Daher war es auch normal, dass die Bezeichnung "Gesamthochschule" aufgegeben wurde, die nicht nur Glück gebracht hatte und die auf Sonderheiten verwies, die jetzt keine Besonderheiten mehr waren. Aber den Verantwortlichen der Universität Kassel war klar, dass weiterhin Herausforderungen zu bewältigen waren. Es zeichnete sich bereits ein Wettbewerb um die Reputation in der Forschung ab, der wenige Jahre später mit der Exzellenz-Initiative, der leistungsbezogenen Hochschullehrerbesoldung und in der vermehrten Forschungsfinanzierung über Drittmittel hochschulpolitisch gezielt verstärkt wurde.

Strategische Prioritätensetzung – wohl eine Daueraufgabe

Drei strategische Richtungen waren in jüngsten zwei Jahrzehnten bemerkenswert: Erstens erhob die Universität Kassel weiter an sich den Anspruch, in Lehre und Studium herausragende Qualität und besondere Relevanz zu bieten. In der Tat wurde sie besonders häufig von dem neu eingeführten Hessischen Programm "Exzellenz in der Lehre" ausgezeichnet, und es ist auch ein Zeichen für einen guten Ruf in Lehre und Studium, dass die Zahl der Studierenden überdurchschnittlich – auf etwa 25.000 – stieg. Erhalten blieb zweitens die Überzeugung, dass in Kassel mehr qualitativ hochwertige Forschung zügig realisiert werden kann, wenn man auf neue Themen-Terrains zugeht, aber in dieser Entwicklungsstufe wurde ein breiteres Spektrum von Schwerpunkten gefördert als zuvor. In dem jüngsten Selbstevaluationsbericht der Universität Kassel werden acht "Forschungsfelder", vier "Wissenschaftliche Zentren" und neun "Kompetenz- und Forschungszentren" genannt. Drittens wurden Bemühungen um eine übergreifende Profilbildung fortgesetzt. Eine besondere Chance bietet sich dafür in einem der beiden größeren Forschungsschwerpunkte, die sich in letzter Zeit herausgebildet haben: Mehr als ein Drittel der Professorinnen und Professoren befassen sich mit dem Themenbereich "Nachhaltigkeit", und durch das Hessische "300 Professuren Programm" erhielt die Universität Kassel die Möglichkeit, 17 neue Professuren entsprechend den 17 "Sustainable Development Goals" der Vereinten Nationen einzurichten.

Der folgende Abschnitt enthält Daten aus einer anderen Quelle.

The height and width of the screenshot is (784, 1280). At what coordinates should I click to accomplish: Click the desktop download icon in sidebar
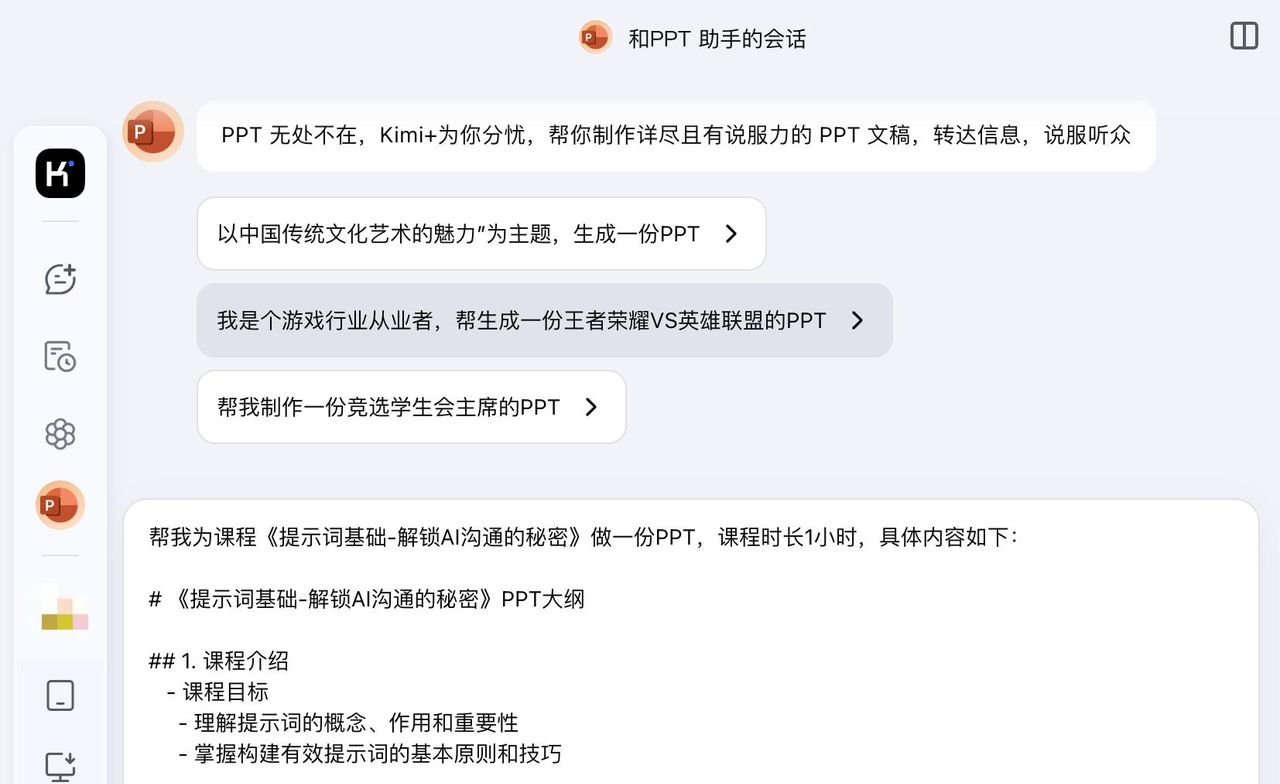60,766
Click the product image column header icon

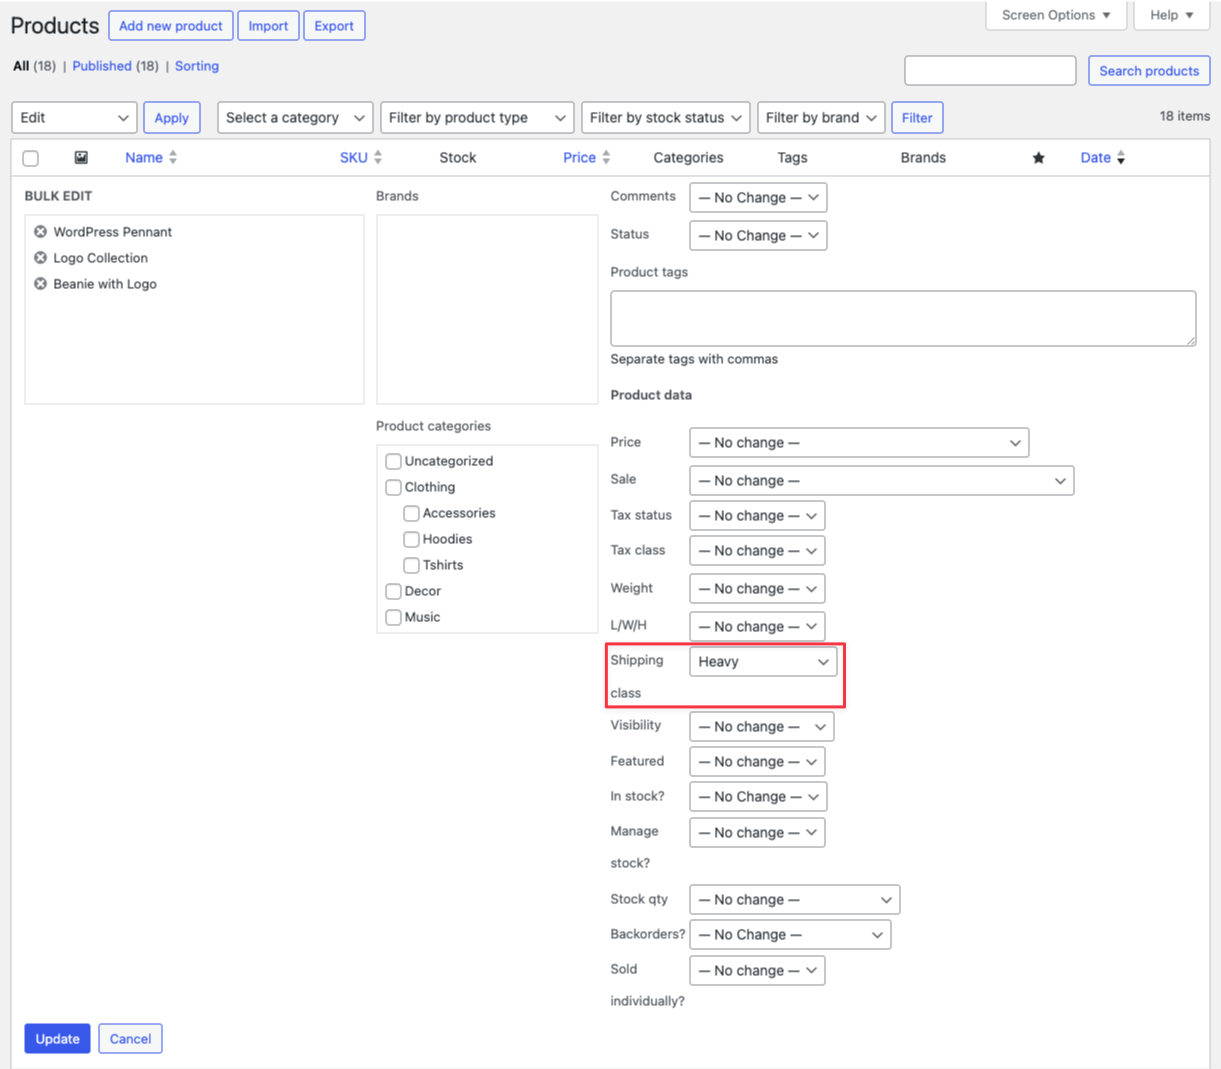click(x=80, y=157)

Nach 50 Jahren fällt es an der Universität Kassel leicht, das Erreichte und das noch zu Erreichende offen strategisch zu reflektieren. Die vielen Besonderheiten des bisherigen Weges haben Selbst-Evaluation und strategisches Vorausdenken zur Normalität werden lassen. Eine Suche nach weiterführenden Akzenten wird wohl auch in der Zukunft dazugehören.